Des boues de stations d’épuration sont valorisées en compost mais d’importants tonnages sont incinérés ou plutôt « valorisés » pour produire de l’électricité : nous ne sommes pas persuadés que ce soit la meilleure voie de valorisation... de même que nous ne pouvons que déplorer les aléas liés à la production de biogaz pour les bus. Le projet innovant qui, à nos yeux donnait une relative indépendance à LMCU pour assurer l’approvisionnement des transports en commun, a connu beaucoup de contraintes réglementaires à propos d’une conduite passant sous une route : les enjeux à long terme de ce projet ont intéressé les multinationales. Actuellement d’ailleurs des modalités d’achat et vente sont en cours de négociations et les bus ne roulent toujours pas avec le gaz produit ce que nous déplorons.

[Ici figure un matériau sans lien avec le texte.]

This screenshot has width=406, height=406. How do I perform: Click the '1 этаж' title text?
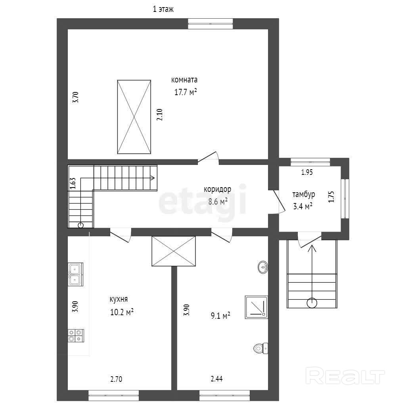click(x=163, y=10)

Quel gâchis !


Déchets :

Depuis fin 2008, tous les habitants de la métropole trient leurs déchets. C’est une nouvelle étape franchie par LMCU avant sans doute le troisième volet très complexe, celui de l’optimisation du gisement des encombrants. D’une année sur l’autre nous pouvons constater les améliorations des collectes et les efforts consentis pour maximiser la valorisation (papier par ELISE – déchets de cantine – déchets de foires et marchés – bennes de grande capacité – bacs de grande capacité dans les grandes surfaces ...)
Quelques informations ont suscité des questions de notre part notamment le fait que « plus de 11 millions de sacs ont été achetés et distribués » à titre de contenants pour éliminer les déchets ménagers de nombreux habitants. Nous pensions que les problèmes de tri concerneraient les habitants des immeubles collectifs. Ce n’est pas le cas puisque les emplacements dédiés aux déchets sont aménagés avec bacs bien distincts le plus souvent à l’extérieur de l’immeuble et les tris sont satisfaisants.
Les sacs concernent donc les habitats en rangée avec couloirs de petites tailles.
Ils sont fabriqués à partir de pétrole et incinérés ce qui ne nous semble pas la meilleure des solutions. Certes, les récipients de petites tailles réutilisables comme le sont les poubelles « classiques » qui ont été proposés ont été volés d’où la décision d’utiliser des sacs « jetables ». Nous avons demandé si ces pratiques étaient temporaires : la multiplication des colonnes enterrées de proximité favorisant l’apport volontaire des habitants pour une partie du gisement (flaconnages/fibreux...) ne peut-elle constituer une partie de la solution ? Il en est de même pour les habitants qui pratiquent le « monoflux » c’est-à-dire qui ne trient pas aussi finement leurs déchets dont une partie ne peut donc être valorisée mais il ne semble pas que les usagers soient prêts à se déplacer jusqu’aux bornes !
Le ramassage des encombrants en porte à porte par contre va être supprimé et les habitants vont devoir se rendre aux déchèteries réparties sur tout le territoire. Seuls les articles volumineux seront ramassés à domicile. Une filière valorisation matières pourra donc être mis en place, ce qui limitera les recours aux décharges et à l’incinération comme c’était le cas jusqu’à présent. Une filière recyclage des textiles est également envisagée à court terme. Les actions de sensibilisation restent primordiales – il est nécessaire de formuler des rappels réguliers sur l’importance de tris bien compris, bien réalisés : les coûts en dépendent.
Un nouveau chapitre très intéressant à propos du bilan carbone a fait son apparition dans le bilan 2010. Cela participe de la prise de conscience des services des impacts des choix retenus en matière de gestion du territoire, ici, en l’occurrence, à propos des déchets.
Ces informations contribuent à faire évoluer les comportements de tout un chacun. Nous n’avions pas conscience des quantités de Co2 rejetées : ces nouveaux paramètres interpellent et contribuent à la nécessaire adaptation à des modes de fonctionner différents et au final peu contraignants.


Pour ces trois pôles, nous recevons toujours les réponses aux questions que nous posons après que les élus aient validé les rapports ce qui atteste d’un réel échange participatif et surtout constructif (voir rapports et remarques sur le site EDA).